Want to uncover security flaws in your product before the bad guys do? Just put a big pile of money on the table.
Security researchers collected over $60,000 in prize money on Wednesday for reporting new zero-day flaws in Google’s Chrome web browser at the Pwn2Own and Pwnium security challenges held during the CanSecWest conference.
Google’s Chrome browser survived the gauntlet of hacker challenges at the Pwn2Own hacking challenge in 2011, but this year it was the first to fall — and it took less than 5 minutes to do it. The Pwn2Own Chrome exploit was popped by security research group VUPEN.
“Google Chrome is the first browser to fall at #pwn2own 2012, we pwned it using an exploit bypassing DEP/ASLR and the sandbox!” VUPEN wrote in a tweet yesterday afternoon.
DEP (Data Execution Prevention) is a security technology that is intended to help keep code that has been loaded into non-executable memory locations from being allowed to execute.
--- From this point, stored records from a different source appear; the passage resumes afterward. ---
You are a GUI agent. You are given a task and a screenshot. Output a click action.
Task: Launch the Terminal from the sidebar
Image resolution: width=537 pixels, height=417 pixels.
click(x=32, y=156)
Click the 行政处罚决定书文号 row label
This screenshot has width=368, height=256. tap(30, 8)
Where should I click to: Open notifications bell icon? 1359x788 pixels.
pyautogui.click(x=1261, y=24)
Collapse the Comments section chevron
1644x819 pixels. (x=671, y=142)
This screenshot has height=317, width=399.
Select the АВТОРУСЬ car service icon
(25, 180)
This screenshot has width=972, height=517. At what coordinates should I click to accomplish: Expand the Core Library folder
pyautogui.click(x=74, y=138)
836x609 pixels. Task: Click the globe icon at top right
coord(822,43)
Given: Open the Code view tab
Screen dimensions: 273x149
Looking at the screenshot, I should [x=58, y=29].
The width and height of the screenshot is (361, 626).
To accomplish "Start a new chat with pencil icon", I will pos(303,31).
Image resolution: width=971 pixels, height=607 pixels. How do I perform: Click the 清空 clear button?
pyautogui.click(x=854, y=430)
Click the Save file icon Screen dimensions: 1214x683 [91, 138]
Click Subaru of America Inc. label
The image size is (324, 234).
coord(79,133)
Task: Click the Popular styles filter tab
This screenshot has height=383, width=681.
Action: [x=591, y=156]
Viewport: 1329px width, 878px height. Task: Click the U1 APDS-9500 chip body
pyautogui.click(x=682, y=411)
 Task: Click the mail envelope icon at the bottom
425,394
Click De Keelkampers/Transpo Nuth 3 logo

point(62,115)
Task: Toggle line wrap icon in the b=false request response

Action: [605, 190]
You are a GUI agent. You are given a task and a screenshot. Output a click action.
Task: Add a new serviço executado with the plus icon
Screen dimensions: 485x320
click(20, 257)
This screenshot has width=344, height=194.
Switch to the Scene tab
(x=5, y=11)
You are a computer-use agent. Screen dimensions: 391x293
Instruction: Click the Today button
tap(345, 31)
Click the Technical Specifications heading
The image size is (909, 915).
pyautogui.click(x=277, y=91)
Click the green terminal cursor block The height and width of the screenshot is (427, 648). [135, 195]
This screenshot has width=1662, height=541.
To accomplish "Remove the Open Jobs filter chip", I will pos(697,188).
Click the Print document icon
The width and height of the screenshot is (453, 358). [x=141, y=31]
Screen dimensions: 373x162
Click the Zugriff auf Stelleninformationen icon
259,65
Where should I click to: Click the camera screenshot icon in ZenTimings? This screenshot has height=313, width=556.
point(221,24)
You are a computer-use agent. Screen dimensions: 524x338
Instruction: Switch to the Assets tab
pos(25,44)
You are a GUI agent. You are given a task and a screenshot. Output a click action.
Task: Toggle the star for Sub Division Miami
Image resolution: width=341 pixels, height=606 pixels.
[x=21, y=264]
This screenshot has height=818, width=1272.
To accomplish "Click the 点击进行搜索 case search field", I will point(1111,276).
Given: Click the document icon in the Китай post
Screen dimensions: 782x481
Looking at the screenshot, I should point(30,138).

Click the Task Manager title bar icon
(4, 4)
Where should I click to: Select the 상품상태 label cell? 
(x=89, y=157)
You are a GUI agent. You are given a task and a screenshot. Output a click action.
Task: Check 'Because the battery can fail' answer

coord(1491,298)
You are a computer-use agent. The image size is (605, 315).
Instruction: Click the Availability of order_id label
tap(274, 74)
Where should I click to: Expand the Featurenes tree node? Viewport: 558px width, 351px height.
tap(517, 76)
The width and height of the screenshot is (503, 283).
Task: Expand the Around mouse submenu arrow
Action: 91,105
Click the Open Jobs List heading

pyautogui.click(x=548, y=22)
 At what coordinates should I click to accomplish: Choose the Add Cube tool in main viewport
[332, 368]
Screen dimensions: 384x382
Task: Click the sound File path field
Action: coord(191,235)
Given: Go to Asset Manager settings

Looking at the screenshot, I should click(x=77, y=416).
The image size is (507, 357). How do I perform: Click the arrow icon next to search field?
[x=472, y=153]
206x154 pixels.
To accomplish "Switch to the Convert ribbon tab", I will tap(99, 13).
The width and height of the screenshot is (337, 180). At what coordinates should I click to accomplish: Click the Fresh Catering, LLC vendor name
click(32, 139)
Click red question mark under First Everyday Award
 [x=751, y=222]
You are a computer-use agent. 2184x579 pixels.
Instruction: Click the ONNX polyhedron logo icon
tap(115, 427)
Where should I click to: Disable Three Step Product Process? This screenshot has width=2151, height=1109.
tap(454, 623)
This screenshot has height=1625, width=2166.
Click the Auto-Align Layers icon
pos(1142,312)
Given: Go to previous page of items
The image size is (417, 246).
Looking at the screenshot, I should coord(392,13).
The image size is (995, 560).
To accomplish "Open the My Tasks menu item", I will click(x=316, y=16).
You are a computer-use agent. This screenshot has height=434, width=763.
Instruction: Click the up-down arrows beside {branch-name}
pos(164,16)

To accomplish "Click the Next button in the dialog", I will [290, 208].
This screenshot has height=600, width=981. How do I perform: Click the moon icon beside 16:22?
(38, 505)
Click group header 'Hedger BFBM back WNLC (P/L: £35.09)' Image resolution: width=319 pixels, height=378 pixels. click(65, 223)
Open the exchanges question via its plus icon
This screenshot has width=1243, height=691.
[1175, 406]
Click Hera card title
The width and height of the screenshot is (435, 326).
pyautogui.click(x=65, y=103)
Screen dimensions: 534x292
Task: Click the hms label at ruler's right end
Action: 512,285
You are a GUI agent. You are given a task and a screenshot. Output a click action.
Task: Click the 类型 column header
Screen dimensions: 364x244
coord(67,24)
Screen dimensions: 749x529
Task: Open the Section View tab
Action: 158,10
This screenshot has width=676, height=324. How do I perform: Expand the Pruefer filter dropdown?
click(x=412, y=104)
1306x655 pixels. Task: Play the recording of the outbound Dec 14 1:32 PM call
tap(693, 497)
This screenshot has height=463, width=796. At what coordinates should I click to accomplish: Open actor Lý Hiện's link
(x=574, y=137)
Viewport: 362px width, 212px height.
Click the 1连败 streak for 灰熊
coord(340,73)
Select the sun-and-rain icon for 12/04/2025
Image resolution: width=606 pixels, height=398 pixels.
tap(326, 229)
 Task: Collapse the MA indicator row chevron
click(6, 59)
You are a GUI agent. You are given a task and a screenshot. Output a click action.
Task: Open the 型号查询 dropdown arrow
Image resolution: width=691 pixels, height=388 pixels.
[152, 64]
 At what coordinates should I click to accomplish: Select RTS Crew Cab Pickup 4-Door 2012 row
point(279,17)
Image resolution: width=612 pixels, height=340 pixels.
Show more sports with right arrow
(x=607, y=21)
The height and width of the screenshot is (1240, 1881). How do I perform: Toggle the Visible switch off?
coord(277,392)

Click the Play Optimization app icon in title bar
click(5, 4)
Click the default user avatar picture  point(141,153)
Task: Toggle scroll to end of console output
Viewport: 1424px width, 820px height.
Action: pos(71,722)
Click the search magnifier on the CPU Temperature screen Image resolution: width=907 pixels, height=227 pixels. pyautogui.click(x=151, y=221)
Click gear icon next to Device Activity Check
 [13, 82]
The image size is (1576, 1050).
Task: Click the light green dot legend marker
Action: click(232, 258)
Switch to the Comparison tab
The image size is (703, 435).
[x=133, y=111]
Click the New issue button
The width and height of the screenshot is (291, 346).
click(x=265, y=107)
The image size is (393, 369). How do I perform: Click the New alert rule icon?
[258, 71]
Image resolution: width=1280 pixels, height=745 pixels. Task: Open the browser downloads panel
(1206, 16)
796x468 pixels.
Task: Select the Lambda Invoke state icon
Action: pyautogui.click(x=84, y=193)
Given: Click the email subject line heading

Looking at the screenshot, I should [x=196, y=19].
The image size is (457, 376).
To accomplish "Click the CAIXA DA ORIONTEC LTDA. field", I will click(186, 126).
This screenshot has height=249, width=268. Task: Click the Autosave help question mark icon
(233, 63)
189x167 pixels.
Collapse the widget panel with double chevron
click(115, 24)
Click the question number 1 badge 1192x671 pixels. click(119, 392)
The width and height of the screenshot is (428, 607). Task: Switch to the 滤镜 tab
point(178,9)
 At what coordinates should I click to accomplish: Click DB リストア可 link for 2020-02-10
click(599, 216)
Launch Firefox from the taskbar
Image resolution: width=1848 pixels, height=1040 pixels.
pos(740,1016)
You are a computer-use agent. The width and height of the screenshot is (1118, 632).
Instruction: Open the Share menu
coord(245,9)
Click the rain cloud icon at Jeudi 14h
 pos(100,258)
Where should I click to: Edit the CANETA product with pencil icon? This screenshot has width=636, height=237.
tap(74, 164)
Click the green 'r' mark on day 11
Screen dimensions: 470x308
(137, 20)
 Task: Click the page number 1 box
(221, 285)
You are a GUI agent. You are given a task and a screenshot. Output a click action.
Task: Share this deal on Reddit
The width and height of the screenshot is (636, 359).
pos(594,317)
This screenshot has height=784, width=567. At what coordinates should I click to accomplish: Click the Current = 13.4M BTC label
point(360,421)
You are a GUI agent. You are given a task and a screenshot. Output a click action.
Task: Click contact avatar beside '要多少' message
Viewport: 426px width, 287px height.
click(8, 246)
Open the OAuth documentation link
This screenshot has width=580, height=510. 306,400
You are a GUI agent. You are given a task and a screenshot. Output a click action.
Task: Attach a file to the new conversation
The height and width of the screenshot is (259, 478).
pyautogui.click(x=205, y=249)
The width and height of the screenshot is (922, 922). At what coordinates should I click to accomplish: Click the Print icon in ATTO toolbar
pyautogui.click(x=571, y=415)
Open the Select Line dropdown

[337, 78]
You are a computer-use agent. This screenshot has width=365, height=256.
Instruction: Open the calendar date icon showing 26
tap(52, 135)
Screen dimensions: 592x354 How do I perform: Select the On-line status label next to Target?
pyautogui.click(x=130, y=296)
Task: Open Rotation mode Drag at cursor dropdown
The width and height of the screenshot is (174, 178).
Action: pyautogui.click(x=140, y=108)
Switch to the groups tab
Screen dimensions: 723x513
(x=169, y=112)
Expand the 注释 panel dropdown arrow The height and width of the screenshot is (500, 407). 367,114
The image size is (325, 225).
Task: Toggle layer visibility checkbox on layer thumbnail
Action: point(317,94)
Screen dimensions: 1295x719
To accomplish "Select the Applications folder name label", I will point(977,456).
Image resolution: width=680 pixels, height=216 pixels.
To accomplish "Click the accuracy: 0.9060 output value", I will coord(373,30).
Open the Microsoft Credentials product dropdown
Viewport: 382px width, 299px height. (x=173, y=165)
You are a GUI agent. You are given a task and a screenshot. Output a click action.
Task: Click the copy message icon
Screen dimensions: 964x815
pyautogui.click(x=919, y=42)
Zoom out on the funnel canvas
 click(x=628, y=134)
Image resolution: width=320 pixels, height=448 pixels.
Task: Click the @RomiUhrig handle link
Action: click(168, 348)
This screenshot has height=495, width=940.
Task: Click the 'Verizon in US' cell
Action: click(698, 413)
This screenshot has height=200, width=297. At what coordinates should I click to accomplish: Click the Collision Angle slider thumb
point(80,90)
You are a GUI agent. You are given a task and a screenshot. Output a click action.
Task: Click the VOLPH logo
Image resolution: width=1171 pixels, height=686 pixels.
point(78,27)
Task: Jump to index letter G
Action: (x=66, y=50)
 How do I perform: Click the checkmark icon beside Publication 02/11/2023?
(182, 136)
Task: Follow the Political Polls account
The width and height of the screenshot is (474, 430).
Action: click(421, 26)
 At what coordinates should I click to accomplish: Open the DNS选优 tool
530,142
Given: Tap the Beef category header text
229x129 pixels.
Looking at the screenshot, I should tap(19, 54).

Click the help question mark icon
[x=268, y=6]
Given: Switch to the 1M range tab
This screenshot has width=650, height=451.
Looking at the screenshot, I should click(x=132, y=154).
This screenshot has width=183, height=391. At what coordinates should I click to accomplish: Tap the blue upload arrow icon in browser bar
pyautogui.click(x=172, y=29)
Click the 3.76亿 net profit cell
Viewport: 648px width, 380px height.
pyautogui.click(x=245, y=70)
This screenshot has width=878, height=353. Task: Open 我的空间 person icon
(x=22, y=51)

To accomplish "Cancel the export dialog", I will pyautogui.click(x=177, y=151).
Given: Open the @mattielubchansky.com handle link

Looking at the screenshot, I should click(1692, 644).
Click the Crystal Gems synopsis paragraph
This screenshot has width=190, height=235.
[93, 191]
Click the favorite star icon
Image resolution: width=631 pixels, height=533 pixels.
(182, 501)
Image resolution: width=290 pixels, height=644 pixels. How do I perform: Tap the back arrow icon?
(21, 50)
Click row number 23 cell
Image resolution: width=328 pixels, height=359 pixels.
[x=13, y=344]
ASLR (Address Space Layout Randmonization) is a similar kind of idea as a technology that attempts to make it more difficult for non-allocated memory to be used as a launch pad for attack. Both DEP and ASLR have been attacked and defeated at Pwn2Own as far back as 2009.
For its part, Google mocked the Pwn2Own VUPEN win as being just a Flash bug. Chrome is the only web browser that directly integrates Flash into the browser.